Benutzer-Werkzeuge

Webseiten-Werkzeuge

Action disabled: source

nosql:sqoop_erste_schritte

Erste Schritte mit Apache Sqoop 2 - v1.99

Mit Apache Sqoop (siehe ⇒ http://sqoop.apache.org/ ) können Daten zwischen Hadoop und einer Datenbank ausgetauscht werden.

Architektur:

Apache sqoop 1.99 Übersicht

In der Version 2 (v1.99) wird eine Client Server Architektur realisiert.

Installation Apache Sqoop

Voraussetzung:

Ablauf:

Ablauf:

# auspacken
 
cd  /opt/hadoop/product
 
wget http://mirror.netcologne.de/apache.org/sqoop/1.99.3/sqoop-1.99.3-bin-hadoop200.tar.gz
 
tar xfvz sqoop-1.99.3-bin-hadoop200.tar.gz
 
rm sqoop-1.99.3-bin-hadoop200.tar.gz
 
# Verlinken
 
ln -s sqoop-1.99.3-bin-hadoop200 sqoop
 
 
#Umgebung setzen
vi ~/.bashrc
 
..
#Sqoop
export SQOOP_HOME=/opt/hadoop/product/sqoop
export PATH=$SQOOP_HOME/bin:$PATH
..
 
. ~/.bashrc
 
 
#Copy Oracle JDBC Driver in das server Lib verzeichnis:
cp ~/ojdbc7.jar $SQOOP_HOME/server/lib/
 
#lib Verzeichnis anlegen
mkdir $SQOOP_HOME/lib
 
 
#1. test des Clients
 
sqoop.sh client
 
Sqoop home directory: /opt/hadoop/product/sqoop
Sqoop Shell: Type 'help' or '\h' for help.
 
sqoop:000> show version
client version:
  Sqoop 1.99.3 revision 2404393160301df16a94716a3034e31b03e27b0b
  Compiled by mengweid on Fri Oct 18 14:15:53 EDT 2013
sqoop:000>

Konfiguration Apache Sqoop

Für den Zugriff auf die Hadoop Lib in der Datei catalina.properties in $SQOOP_HOME/server/conf den common.loader Pfad anpassen, dazu ALLE hadoop jar Verzeichnisse mit in den Pfad aufnehmen!

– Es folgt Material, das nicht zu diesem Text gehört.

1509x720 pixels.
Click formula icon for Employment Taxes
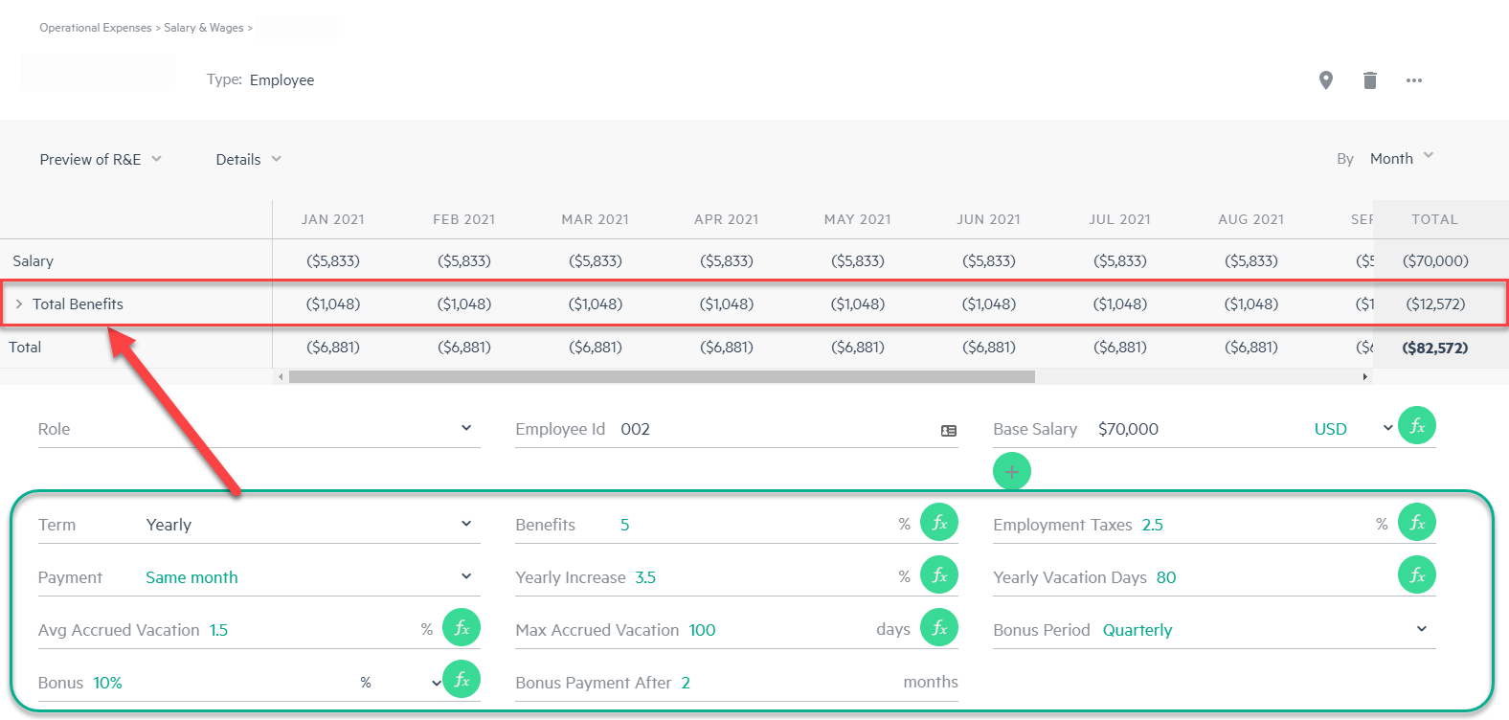pos(1416,523)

vi $SQOOP_HOME/server/conf/catalina.properties
 
common.loader=${catalina.base}/lib,${catalina.base}/lib/*.jar,${catalina.home}/lib,${catalina.home}/lib/*.jar,${catalina.home}/../lib/*.jar,/opt/hadoop/product/hadoop/share/hadoop/common/*.jar,/opt/hadoop/product/hadoop/share/hadoop/common/lib/*.jar,/opt/hadoop/product/hadoop/share/hadoop/hdfs/*.jar,/opt/hadoop/product/hadoop/share/hadoop/hdfs/lib/*.jar,/opt/hadoop/product/hadoop/share/hadoop/mapreduce/*.jar,/opt/hadoop/product/hadoop/share/hadoop/mapreduce/lib/*.jar,/opt/hadoop/product/hadoop/share/hadoop/tools/*.jar,/opt/hadoop/product/hadoop/share/hadoop/tools/lib/*.jar,/opt/hadoop/product/hadoop/share/hadoop/yarn/*.jar,/opt/hadoop/product/hadoop/share/hadoop/yarn/lib/*.jar

die Sqoop Server Konfigurieren befindet sich unter $SQOOP_HOME/server/conf in der Datei sqoop_bootstrap.properties und der Datei sqoop.properties.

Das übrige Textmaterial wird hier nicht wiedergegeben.